Page extract: Begin

So, if that is the obvious problem what is the answer? Fixed term contracts in a form broadly similar to today’s have been around since the latter half of the 19th century. Buyers have liked the certainty of provision of goods and services over a well-defined term and naturally suppliers…and suppliers accountants, like the concept of predictable annuity revenues.
So somewhere between these extremes of not entering into any contracts and not wanting to be tied down to long term contracts when the future is so uncertain, something has to give right?
Well how about the concept of an endless contract? An endless contract is a contract with no fixed term or expiry date (in practice parties may agree to put a longstop date in, old habits die hard). In an endless contract the focus shifts from time to metrics such as service requirements, commercial requirements and innovation. Both the customer and the service provider agree a schedule, let’s say initially once a quarter, whereby they review those key metrics, identify any changes required and course-correct the terms to align to any changes required.

Page extract: End
Recorded information: Begin

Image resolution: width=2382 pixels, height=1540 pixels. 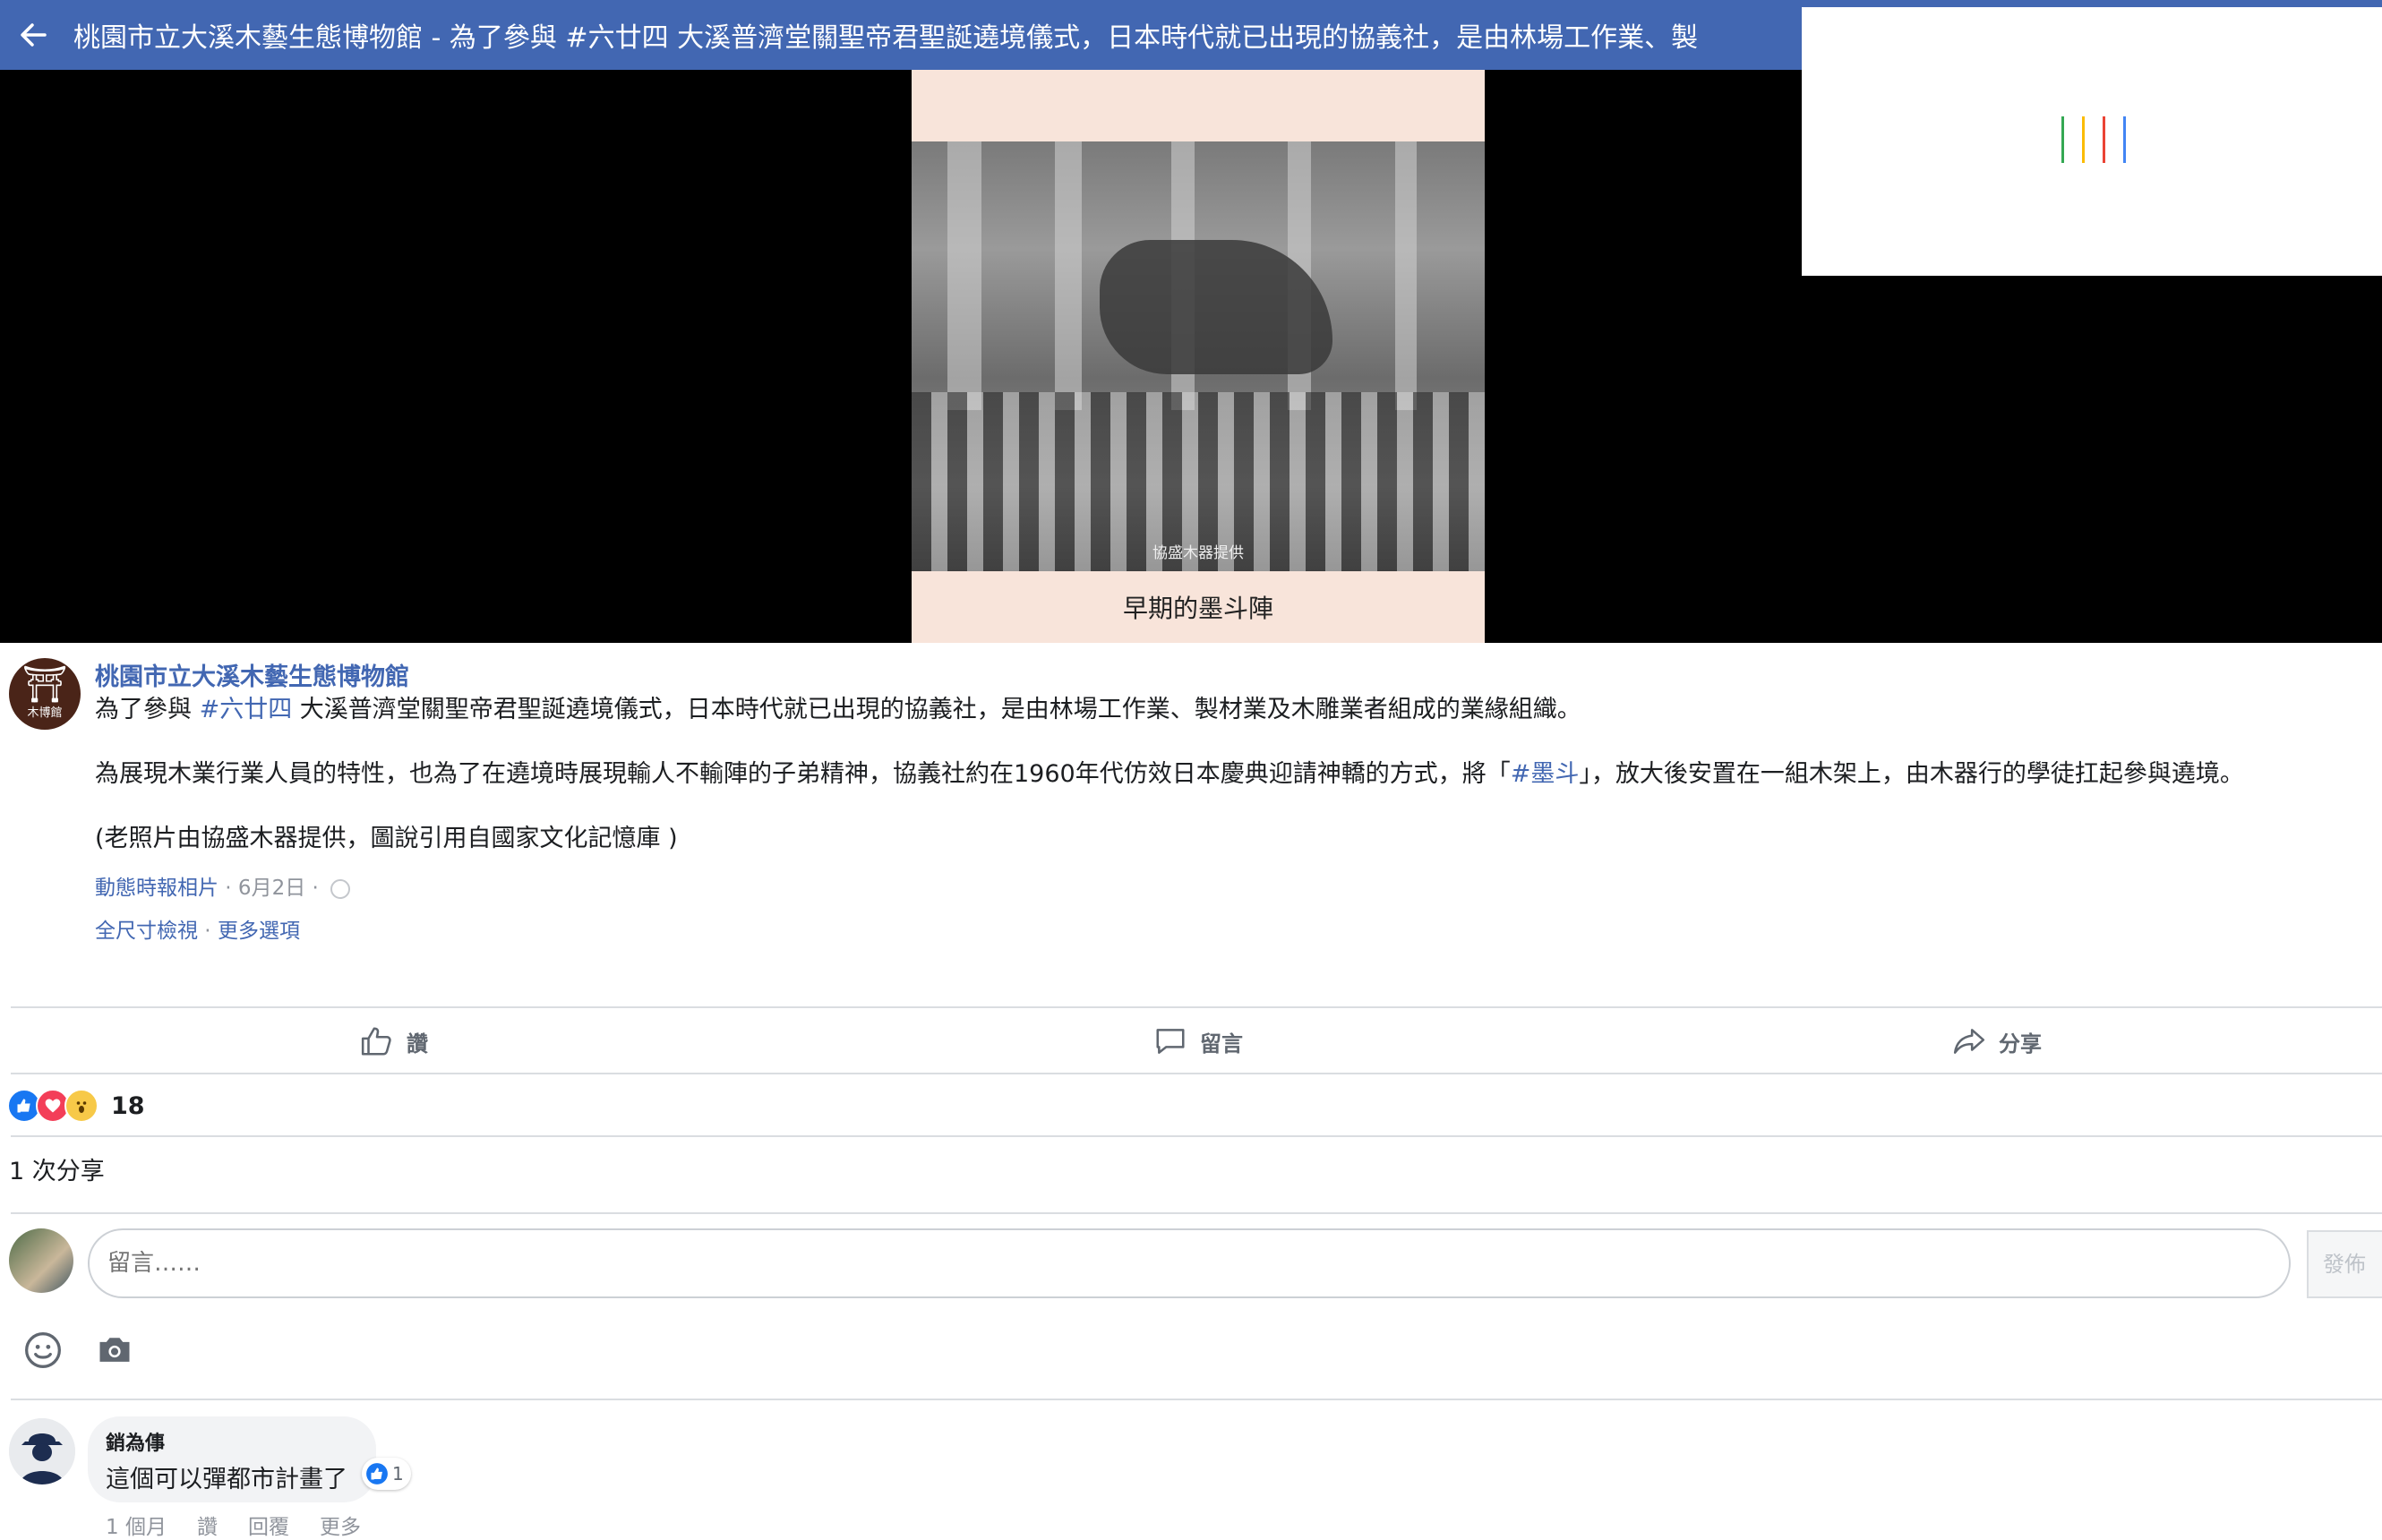 I want to click on photo-frame: 協盛木器提供 早期的墨斗陣, so click(x=1198, y=356).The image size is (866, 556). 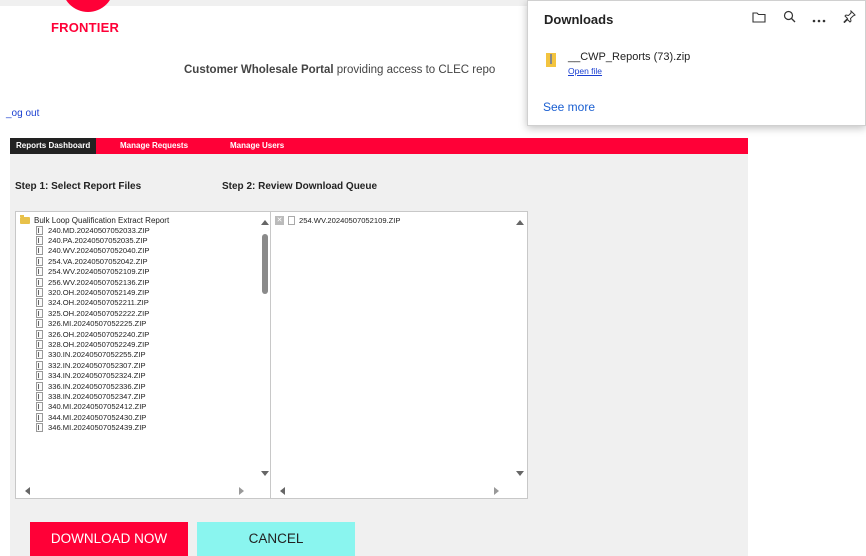 What do you see at coordinates (94, 313) in the screenshot?
I see `report-file-item: 325.OH.20240507052222.ZIP` at bounding box center [94, 313]. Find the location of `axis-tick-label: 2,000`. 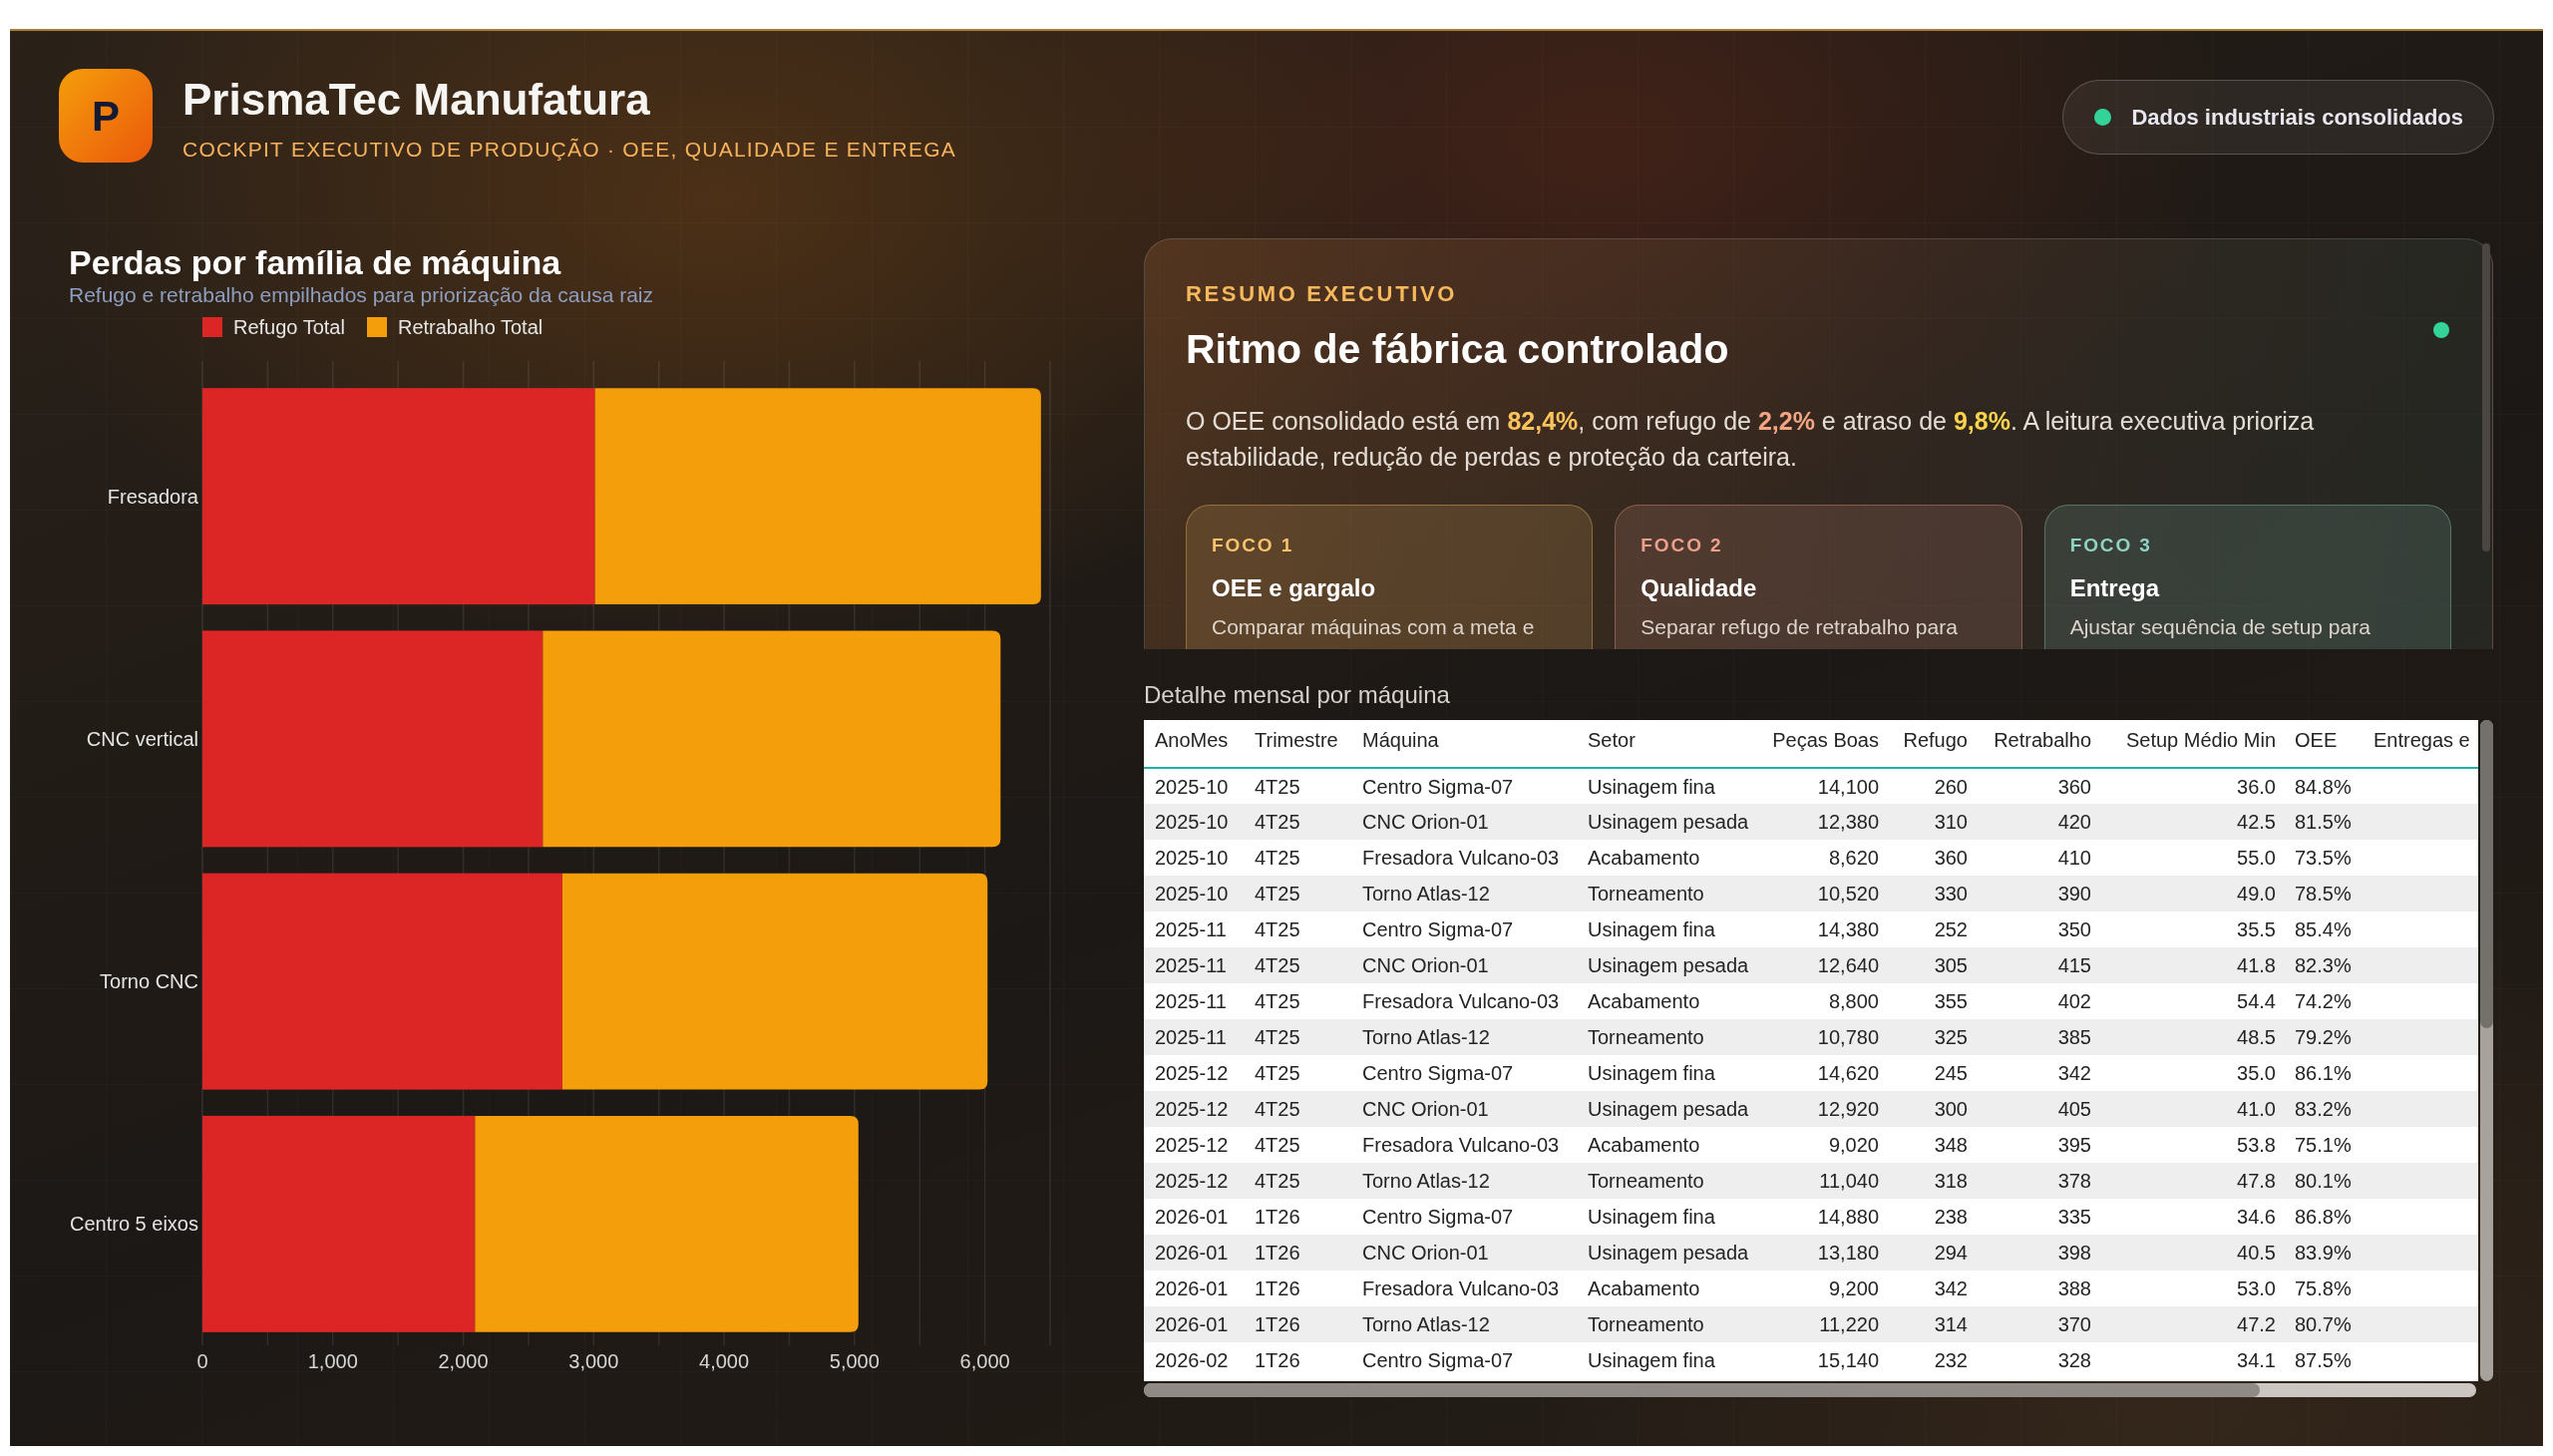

Recorded information: End

▶ _Questions on the material_
• A. In the endless contracts passage, since when have fixed term contracts in a form broadly similar to today's existed?
• B. List the metrics that the endless contracts passage says the focus shifts to in an endless contract.
• C. Continue the endless contracts passage, picking up after its final sentence.

▶ _Answers_
• A. Since the latter half of the 19th century.

• B. Service requirements, commercial requirements, and innovation.

• C.
Naturally, there may be occasions where the course correction is just too large for one or both parties to absorb, but at least working to the endless contract principles means this will be identified sooner rather than later allowing for managed exit provisions to be undertaken.
Over time, as the level of uncertainty and change hopefully reduce, the review cycle can be relaxed to bi-annual or even annual, with normal service governance arrangements backfilling the quarterly contract reviews.
Clearly there are number of other considerations to endless contracts. We would be really interested to hear everyone’s views on this concept: unworkable or the only way forward in the new normal?